LINCOLN ­ Perfeitamente, meu senhor.
REI HENRIQUE ­ Falei-vos longamente. Dizei vós mesmo agora o que, por consolar-me, então
fizestes.
LINCOLN ­ Se a Vossa Majestade for do agrado, de tal modo confuso esse problema de início me
deixou, não só por sua transcendente importância, como pelas terríveis conseqüências que seriam de
esperar, que o conselho mais ousado à dúvida confiei, havendo logo proposto a Vossa Alteza a idéia que
ora se concretiza aqui.
REI HENRIQUE ­ Falei convosco, Milorde de Cantuária, havendo obtido vosso consentimento para
que esta reunião viesse a ser feita. Não há membro desta colenda corte que eu deixasse de consultar, foi
tudo feito, tudo, com o apoio formal e o selo expresso ele cada um e de todos. Por tudo isso; prossegui,
pois nenhuma antipatia contra a pessoa da gentil rainha, mas aqueles acúleos lancinantes das razões
aduzidas suscitaram semelhante debate.
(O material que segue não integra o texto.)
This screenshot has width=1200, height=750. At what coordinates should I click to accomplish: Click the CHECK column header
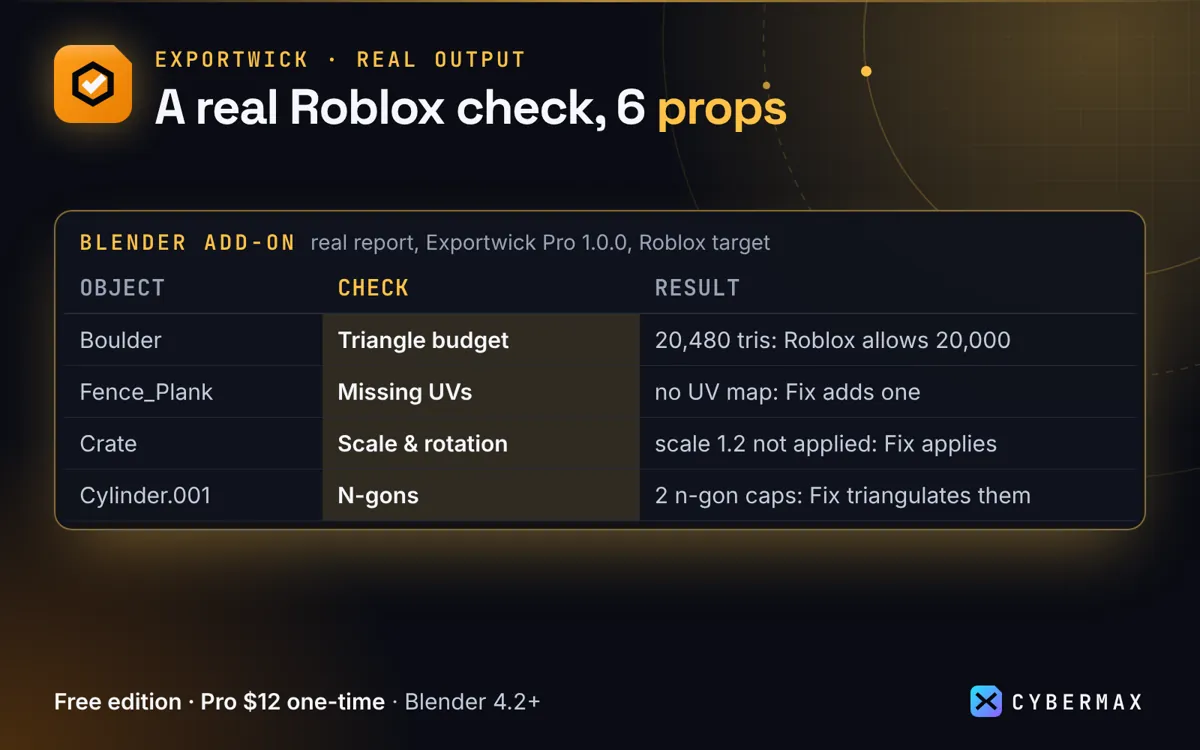click(373, 288)
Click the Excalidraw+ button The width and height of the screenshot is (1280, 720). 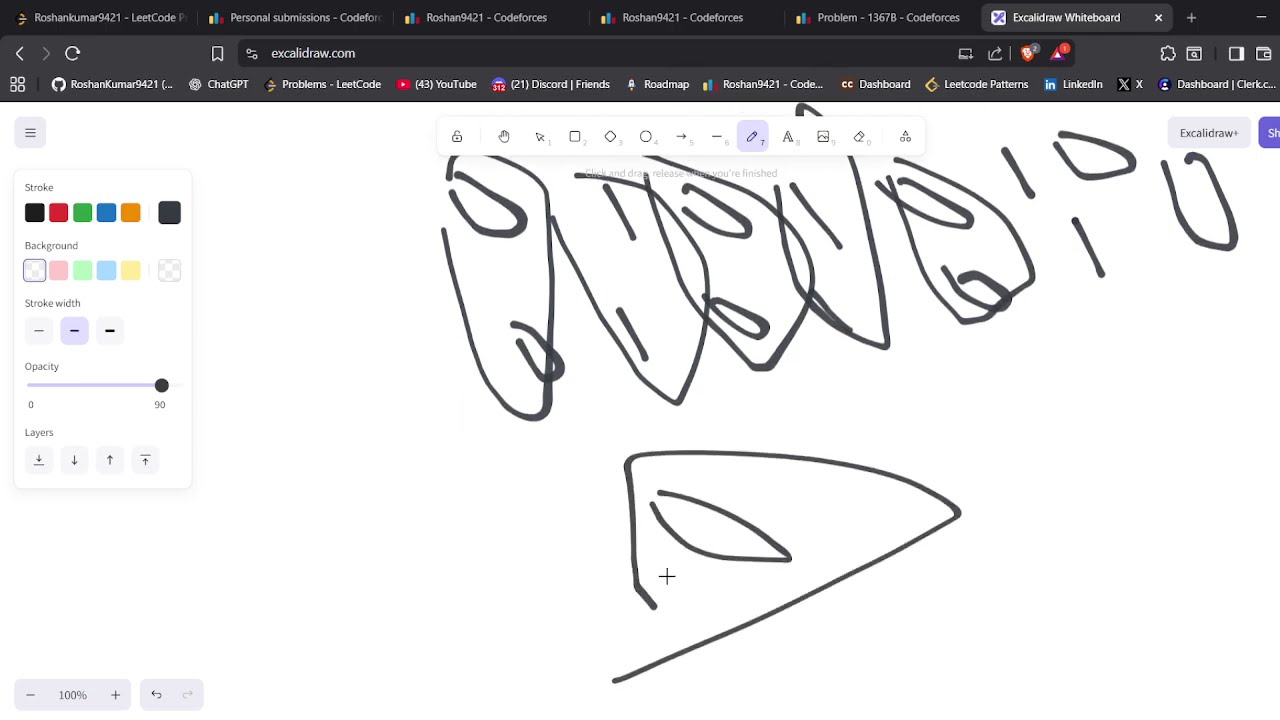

Se provardes que nosso enlace é válido, por minha vida, por
minha régia dignidade, felizes somos por participarmos com ela deste nosso mortal curso, com Catarina,
nossa soberana, que antepomos a todas as criaturas do mundo, por mais primas e exemplares que
porventura sejam.
CAMPEIO ­ Vossa Alteza me perdoe, mas a ausência da rainha nos impõe o adiamento desta corte.
Até essa nova data deveremos insistir com empenho junto dela para que ela desista do recurso que em
mandar pensa a Sua Santidade.
(Levantam-se para sair.)
REI HENRIQUE ­ Noto que estes cardeais estão fazendo troça de mim. Odeio essas delongas, essas
manhas de Roma. Ó meu fiel Cranmer, meu sábio servidor e muito amado, conjuro-te a voltar, pois tua

vinda, tenho certeza, me trará conforto. ­ Suspendei a sessão, digo... Saiamos.